(Data extracted from a collection)
>>>>>

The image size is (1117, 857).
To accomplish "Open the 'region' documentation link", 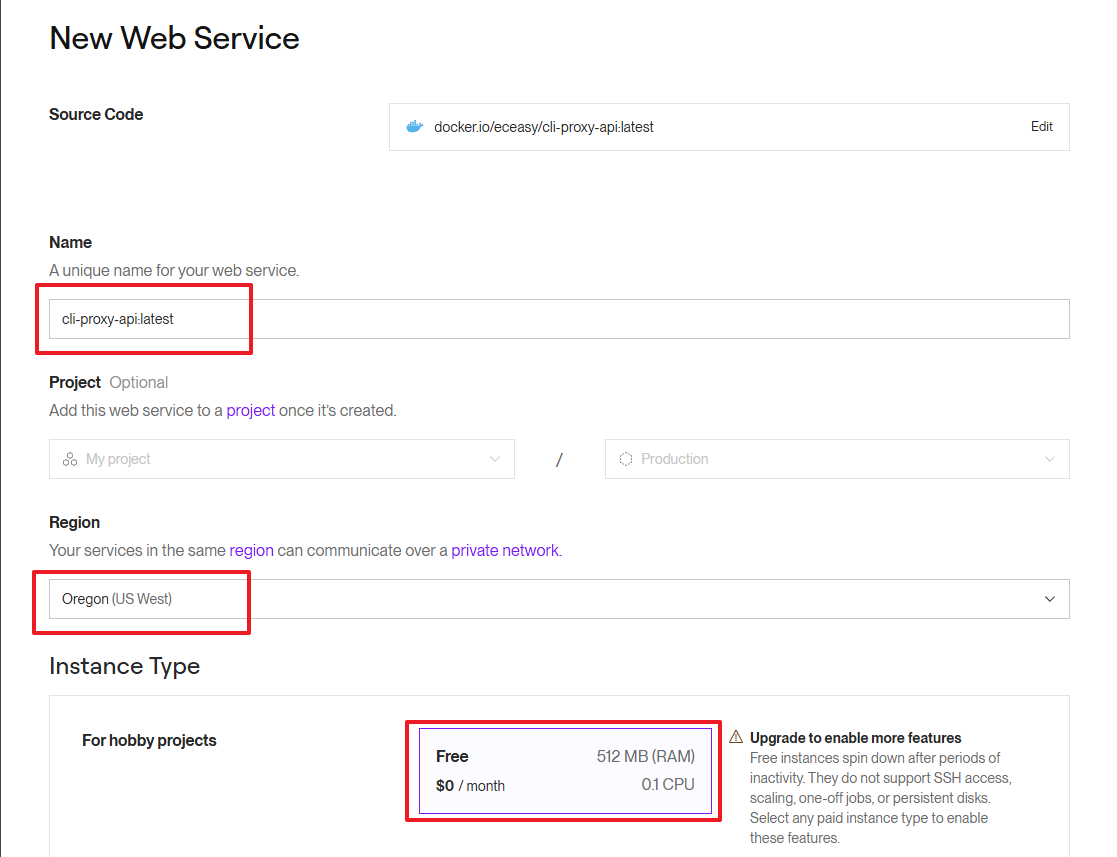I will tap(251, 550).
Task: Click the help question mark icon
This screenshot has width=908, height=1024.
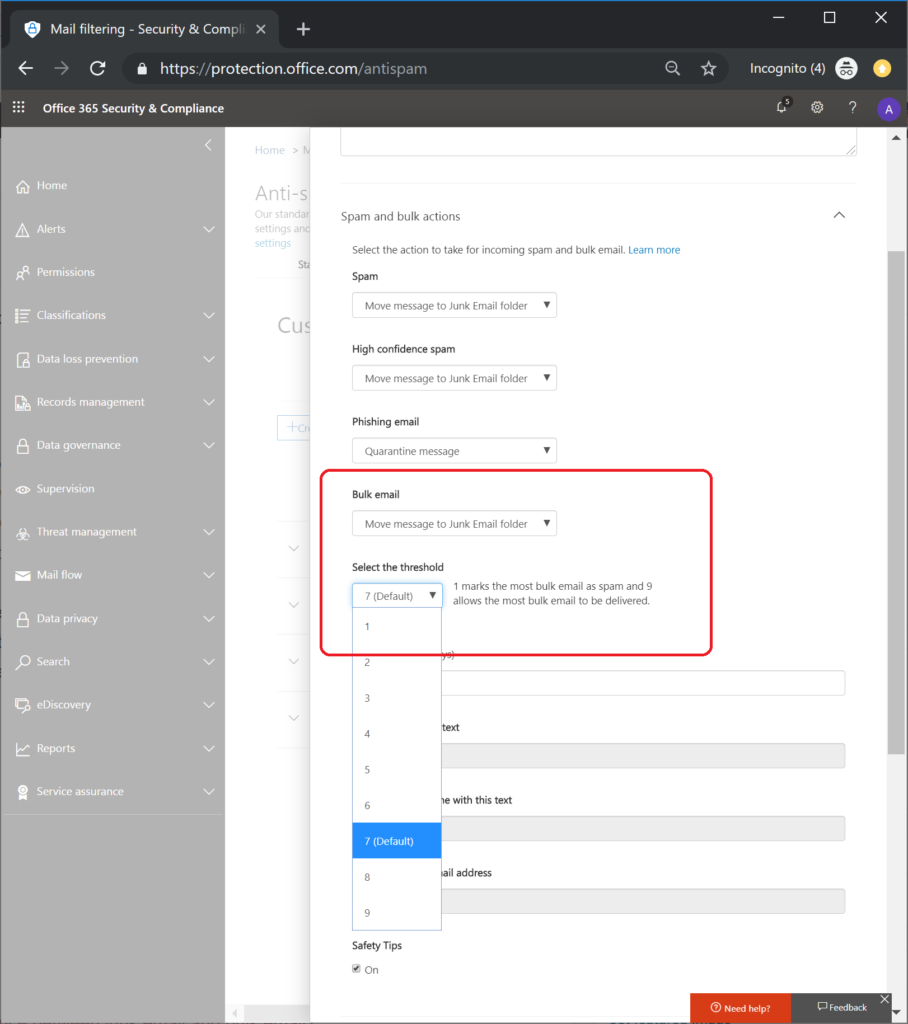Action: 852,108
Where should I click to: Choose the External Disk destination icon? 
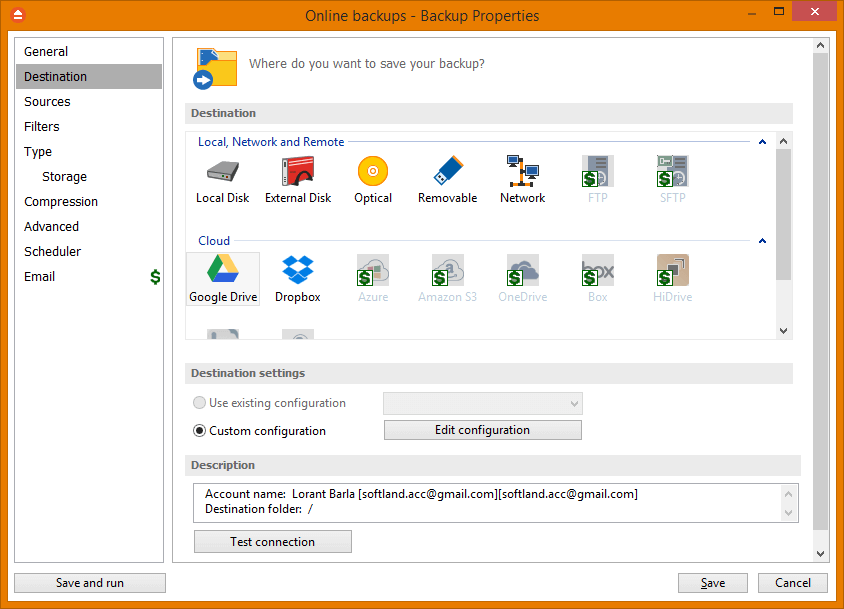point(298,180)
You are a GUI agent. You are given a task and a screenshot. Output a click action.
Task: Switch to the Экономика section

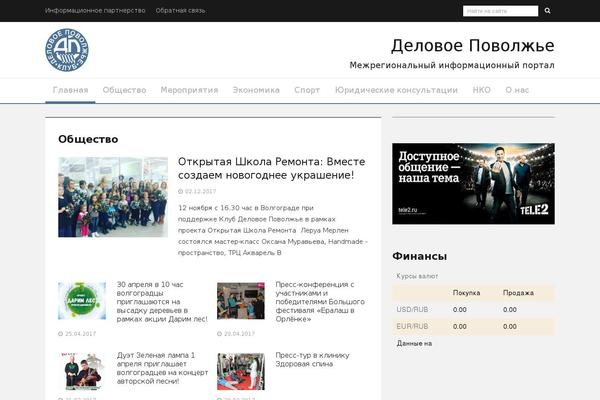tap(256, 90)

<<<<<

What you will do> Quote, word for word and nothing more, every line from the line with "Where should I" to the end of the entries, including both ends; skip any pictures.

Output of the task>
Where should I click to: Choose the External Disk destination icon? 
point(298,180)
You are a GUI agent. You are given a task and a screenshot. Output a click action.
Task: Switch to the Экономика section

tap(256, 90)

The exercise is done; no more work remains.